TallTed: These are the sorts of things that will be done and the model built here has to allow for those things to be done. But it cannot get into the weeds for this is how you decrypt or encrypt or confirm that I'm the holder of the thing -- there have to be hooks about the thing.
... There has to be some way of carrying the attributes of the authorized holder within this thing if we're going there but I don't think we actually want to honestly. We have three detailed pictures that start this document draft and they are extremely generic because they are not about VCs or claims or assertions or anything else, they are about RDF and the general structure thereof.
... Then we go into extremely broadbrush handwavy pictures and extremely details JSON examples which are not readable by most humans. I submit if JSON is the way to handle this ... turtle is the better way to express what we're talking about in the actual talking about it because it's more human readable. That gives us a very easy way to give us a picture. There are automated tools. If we don't produce that picture then we don't know what we're

talking about.

TallTed: We can't keep hammering about pushing PRs in and just going through -- we're not doing the job. We may produce a document that gets full approval but does nothing. End of rant.

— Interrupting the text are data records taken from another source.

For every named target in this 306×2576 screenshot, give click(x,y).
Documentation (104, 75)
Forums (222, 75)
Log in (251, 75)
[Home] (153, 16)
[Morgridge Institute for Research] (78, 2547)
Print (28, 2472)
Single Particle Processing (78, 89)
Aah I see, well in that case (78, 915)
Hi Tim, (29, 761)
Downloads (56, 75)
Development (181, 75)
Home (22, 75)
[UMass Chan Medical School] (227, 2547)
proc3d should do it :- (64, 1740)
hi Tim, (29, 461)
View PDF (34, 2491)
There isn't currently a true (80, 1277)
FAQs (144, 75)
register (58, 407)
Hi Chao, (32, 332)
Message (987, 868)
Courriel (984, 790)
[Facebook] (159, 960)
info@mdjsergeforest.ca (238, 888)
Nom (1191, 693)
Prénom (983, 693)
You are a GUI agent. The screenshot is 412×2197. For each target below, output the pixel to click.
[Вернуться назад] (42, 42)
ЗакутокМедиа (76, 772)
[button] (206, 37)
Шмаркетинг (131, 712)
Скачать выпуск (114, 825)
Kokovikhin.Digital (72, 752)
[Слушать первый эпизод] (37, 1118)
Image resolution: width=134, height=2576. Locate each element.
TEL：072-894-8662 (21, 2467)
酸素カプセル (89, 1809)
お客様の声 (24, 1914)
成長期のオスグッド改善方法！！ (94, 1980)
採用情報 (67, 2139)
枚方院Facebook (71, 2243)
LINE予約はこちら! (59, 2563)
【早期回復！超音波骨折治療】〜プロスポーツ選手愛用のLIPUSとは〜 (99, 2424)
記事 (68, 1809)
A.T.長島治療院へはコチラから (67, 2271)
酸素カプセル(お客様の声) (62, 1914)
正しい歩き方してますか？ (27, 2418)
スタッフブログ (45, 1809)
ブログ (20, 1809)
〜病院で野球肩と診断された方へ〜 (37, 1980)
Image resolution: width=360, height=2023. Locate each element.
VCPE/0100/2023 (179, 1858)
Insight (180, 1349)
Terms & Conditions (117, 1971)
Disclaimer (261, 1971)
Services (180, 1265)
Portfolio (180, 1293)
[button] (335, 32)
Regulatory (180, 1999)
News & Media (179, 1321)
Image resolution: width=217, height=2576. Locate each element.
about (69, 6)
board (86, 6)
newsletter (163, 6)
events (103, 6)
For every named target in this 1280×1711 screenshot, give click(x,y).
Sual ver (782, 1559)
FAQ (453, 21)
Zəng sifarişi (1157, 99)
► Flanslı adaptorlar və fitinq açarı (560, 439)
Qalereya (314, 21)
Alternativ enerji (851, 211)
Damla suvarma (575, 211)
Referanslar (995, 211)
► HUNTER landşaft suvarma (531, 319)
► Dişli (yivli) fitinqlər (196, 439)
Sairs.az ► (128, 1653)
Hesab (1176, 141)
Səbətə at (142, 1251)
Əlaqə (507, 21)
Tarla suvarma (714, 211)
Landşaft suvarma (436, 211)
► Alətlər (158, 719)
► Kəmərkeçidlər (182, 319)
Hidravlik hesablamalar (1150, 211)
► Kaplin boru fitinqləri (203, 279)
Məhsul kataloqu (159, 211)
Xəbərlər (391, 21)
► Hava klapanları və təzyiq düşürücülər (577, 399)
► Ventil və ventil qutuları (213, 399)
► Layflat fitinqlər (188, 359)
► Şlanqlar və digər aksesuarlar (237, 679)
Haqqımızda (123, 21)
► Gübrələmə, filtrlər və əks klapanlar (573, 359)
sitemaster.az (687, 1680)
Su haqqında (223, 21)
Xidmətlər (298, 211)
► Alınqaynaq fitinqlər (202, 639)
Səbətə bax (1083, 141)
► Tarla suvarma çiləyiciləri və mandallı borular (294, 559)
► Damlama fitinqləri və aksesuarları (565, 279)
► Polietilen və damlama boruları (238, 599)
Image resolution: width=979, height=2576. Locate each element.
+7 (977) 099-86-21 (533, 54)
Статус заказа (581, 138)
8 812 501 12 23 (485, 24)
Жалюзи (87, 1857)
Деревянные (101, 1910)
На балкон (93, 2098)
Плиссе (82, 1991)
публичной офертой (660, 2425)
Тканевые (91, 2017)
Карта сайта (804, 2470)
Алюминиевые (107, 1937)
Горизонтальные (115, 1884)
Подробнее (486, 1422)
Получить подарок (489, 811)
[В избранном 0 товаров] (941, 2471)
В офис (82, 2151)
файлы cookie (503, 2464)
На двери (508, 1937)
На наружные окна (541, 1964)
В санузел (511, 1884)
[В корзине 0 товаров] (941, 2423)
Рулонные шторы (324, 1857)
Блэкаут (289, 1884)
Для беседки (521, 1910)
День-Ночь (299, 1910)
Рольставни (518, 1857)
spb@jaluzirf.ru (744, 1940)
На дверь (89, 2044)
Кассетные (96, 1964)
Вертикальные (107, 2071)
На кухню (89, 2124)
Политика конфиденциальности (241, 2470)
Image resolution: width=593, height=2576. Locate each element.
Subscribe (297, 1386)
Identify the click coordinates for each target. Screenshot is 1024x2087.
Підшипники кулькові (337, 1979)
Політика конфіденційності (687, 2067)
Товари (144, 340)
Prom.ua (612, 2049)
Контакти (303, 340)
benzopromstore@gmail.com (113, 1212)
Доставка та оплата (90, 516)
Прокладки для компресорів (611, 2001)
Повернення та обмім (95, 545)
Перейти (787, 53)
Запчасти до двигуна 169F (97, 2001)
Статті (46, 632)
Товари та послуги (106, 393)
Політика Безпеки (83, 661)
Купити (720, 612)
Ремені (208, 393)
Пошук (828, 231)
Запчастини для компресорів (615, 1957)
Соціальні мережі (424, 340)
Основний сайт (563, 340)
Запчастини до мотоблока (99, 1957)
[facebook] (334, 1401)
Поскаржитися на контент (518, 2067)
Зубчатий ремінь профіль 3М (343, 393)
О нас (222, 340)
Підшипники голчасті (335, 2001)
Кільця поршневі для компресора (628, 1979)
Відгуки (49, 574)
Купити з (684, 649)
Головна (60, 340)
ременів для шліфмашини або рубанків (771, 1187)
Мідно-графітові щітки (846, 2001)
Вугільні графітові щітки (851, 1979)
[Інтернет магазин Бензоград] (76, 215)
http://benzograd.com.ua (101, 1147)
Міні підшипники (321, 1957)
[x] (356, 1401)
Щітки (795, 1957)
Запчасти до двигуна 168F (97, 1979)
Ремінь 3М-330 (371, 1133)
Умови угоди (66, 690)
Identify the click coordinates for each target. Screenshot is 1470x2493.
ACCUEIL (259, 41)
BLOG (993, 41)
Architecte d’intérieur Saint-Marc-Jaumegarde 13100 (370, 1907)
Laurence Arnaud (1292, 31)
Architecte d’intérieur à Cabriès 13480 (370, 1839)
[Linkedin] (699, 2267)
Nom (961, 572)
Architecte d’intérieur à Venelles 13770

<dmitriz> Turtle being more human-readable over JSON — that's definitely personal opinion :)

<manu> yeah, I don't buy that.

<Zakim> stonematt, you wanted to say verify difference between issue and present

<manu> but I think TallTed makes excellent other points :)

stonematt: Going to let that process for a bit. I'm going to get back to this idea ... and refine our use of vocabulary in this space. The issuer issues a credential to a holder and later they present it as a verifiable presentation to a verifier. So, two simple steps. Now we're introducing this idea of ... once it's given to me as the holder I want to give it to, say, Joe to present on my behalf. What do I do?
... Do I issue the credential to Joe or do I present the credential to Joe? I think I issue it, which gives a chain of custody but Joe is taking control of it ... and maybe there are some Terms Of Use that I can put on it as an issue in that transaction and that's later verified. And the thing that's verified is the one assigned to me. Am I thinking about this the right way?
... Do we already do it and just need non-normative text to describe it?

<Zakim> brentz, you wanted to say authorization is the realm of the verifier

brentz: In my understanding, the whole thing a VC ... does not indicate authorization of any kind, a verifier decides authorization. Possession of a VC doesn't indicate authorization at all.

<manu> +1 to brentz!

tzviya: To propose something to make everyone happen ... the section is non-normative. Perhaps we can craft some language around this around DavidC's suggestions and say how something might be implemented in the real world as an example. It's a little bit more robust than a use case and that's why it's in the spec but we're talking about what happens when this is used in the real world.
... We'd have to adjust the language to make it clear that not all of this is in the data model and Manu may be better at crafting this language than I am -- but incorporate more of the steps that David has proposed and make it clear they aren't part of the data model.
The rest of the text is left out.